It's not a full browser runtime

Even with "stealth" features, you're not getting the whole browser package: real rendering, storage quirks, navigation timing, and all the little signals that come from an actual Chromium instance.

What that means:

you can look pretty legit and still get flagged on stricter setups
random header changes usually don't help and can make you less consistent

No real user behavior

A real browser generates behavior signals: scrolling, clicks, event timing, JS runtime behavior across a full page lifecycle. cloudscraper25 doesn't interact with the page like a user, so if the site expects interaction (or scores you based on it), you'll eventually hit a wall.

Why "just tweak it" stops working

Delays and sane browser profiles can fix simpler challenge flows. But once you're being judged on deeper fingerprint + IP reputation + behavior signals, you'll see the pattern: repeat 403s, looping challenges, or "works once, then dies".

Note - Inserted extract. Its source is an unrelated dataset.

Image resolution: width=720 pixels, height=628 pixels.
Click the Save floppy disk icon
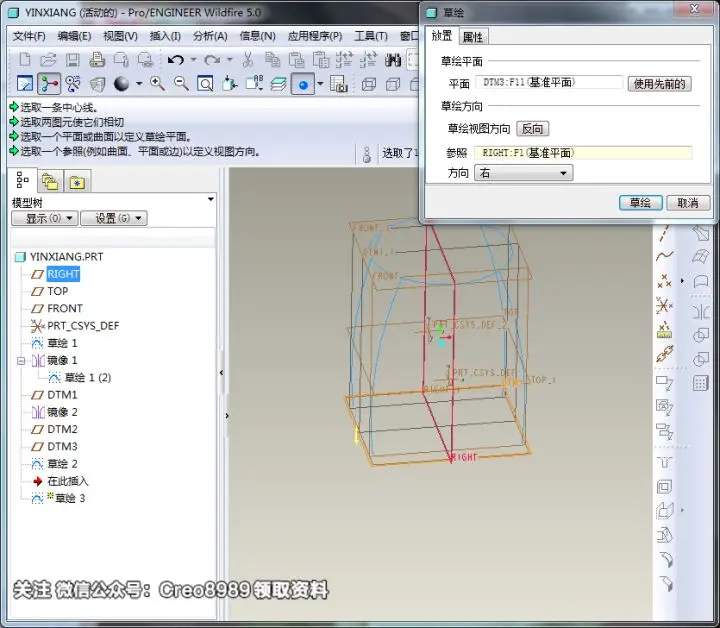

Rule of thumb: if you've done the reasonable tuning and it's still stuck, switch to a real browser (Playwright/Selenium) or a managed scraping API instead of burning days on micro-tweaks.

Fetching and parsing HTML from Cloudflare-protected sites

Once your scraper is configured, the next step is actually fetching the page and confirming that you received real HTML instead of a block or challenge page. This section focuses on the basic request flow and the early sanity checks you should do before starting any data extraction.

Identify the Cloudflare protection you're facing

Before you touch headers, delays, or retries, figure out what kind of Cloudflare protection you're actually dealing with. This saves hours of pointless tuning.

Cloudflare doesn't block everything the same way. Different modes mean very different outcomes.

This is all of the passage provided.